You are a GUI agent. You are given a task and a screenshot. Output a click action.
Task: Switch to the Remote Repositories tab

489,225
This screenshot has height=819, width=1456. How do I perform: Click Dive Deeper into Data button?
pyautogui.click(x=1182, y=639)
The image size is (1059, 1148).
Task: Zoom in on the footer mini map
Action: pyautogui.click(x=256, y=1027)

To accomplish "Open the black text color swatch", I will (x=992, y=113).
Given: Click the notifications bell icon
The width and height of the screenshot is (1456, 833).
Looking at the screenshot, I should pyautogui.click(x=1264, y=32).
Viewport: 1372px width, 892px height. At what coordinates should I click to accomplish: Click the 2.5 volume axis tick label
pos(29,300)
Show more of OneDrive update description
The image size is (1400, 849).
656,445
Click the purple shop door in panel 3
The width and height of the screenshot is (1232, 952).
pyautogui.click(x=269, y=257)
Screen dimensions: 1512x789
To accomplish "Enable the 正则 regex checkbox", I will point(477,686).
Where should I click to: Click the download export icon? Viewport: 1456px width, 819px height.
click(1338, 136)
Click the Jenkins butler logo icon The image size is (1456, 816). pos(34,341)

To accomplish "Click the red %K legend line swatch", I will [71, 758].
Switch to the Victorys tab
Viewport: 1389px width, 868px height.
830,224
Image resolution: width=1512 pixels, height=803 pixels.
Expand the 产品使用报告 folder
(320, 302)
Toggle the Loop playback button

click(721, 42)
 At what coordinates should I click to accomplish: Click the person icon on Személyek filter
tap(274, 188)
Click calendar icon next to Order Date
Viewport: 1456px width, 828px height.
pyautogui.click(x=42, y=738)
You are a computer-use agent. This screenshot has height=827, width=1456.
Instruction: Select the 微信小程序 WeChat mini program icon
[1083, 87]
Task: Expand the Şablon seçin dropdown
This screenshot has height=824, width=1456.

----------------

** Requirement **
Your job is to retype all of the material exactly.

** Answer box **
You are a GUI agent. You are given a task and a screenshot. Output a click action.
Task: Switch to the Remote Repositories tab

489,225
This screenshot has height=819, width=1456. How do I perform: Click Dive Deeper into Data button?
pyautogui.click(x=1182, y=639)
The image size is (1059, 1148).
Task: Zoom in on the footer mini map
Action: pyautogui.click(x=256, y=1027)

To accomplish "Open the black text color swatch", I will (x=992, y=113).
Given: Click the notifications bell icon
The width and height of the screenshot is (1456, 833).
Looking at the screenshot, I should pyautogui.click(x=1264, y=32).
Viewport: 1372px width, 892px height. At what coordinates should I click to accomplish: Click the 2.5 volume axis tick label
pos(29,300)
Show more of OneDrive update description
The image size is (1400, 849).
656,445
Click the purple shop door in panel 3
The width and height of the screenshot is (1232, 952).
pyautogui.click(x=269, y=257)
Screen dimensions: 1512x789
To accomplish "Enable the 正则 regex checkbox", I will point(477,686).
Where should I click to: Click the download export icon? Viewport: 1456px width, 819px height.
click(1338, 136)
Click the Jenkins butler logo icon The image size is (1456, 816). pos(34,341)

To accomplish "Click the red %K legend line swatch", I will [71, 758].
Switch to the Victorys tab
Viewport: 1389px width, 868px height.
830,224
Image resolution: width=1512 pixels, height=803 pixels.
Expand the 产品使用报告 folder
(320, 302)
Toggle the Loop playback button

click(721, 42)
 At what coordinates should I click to accomplish: Click the person icon on Személyek filter
tap(274, 188)
Click calendar icon next to Order Date
Viewport: 1456px width, 828px height.
pyautogui.click(x=42, y=738)
You are a computer-use agent. This screenshot has height=827, width=1456.
Instruction: Select the 微信小程序 WeChat mini program icon
[1083, 87]
Task: Expand the Şablon seçin dropdown
This screenshot has height=824, width=1456.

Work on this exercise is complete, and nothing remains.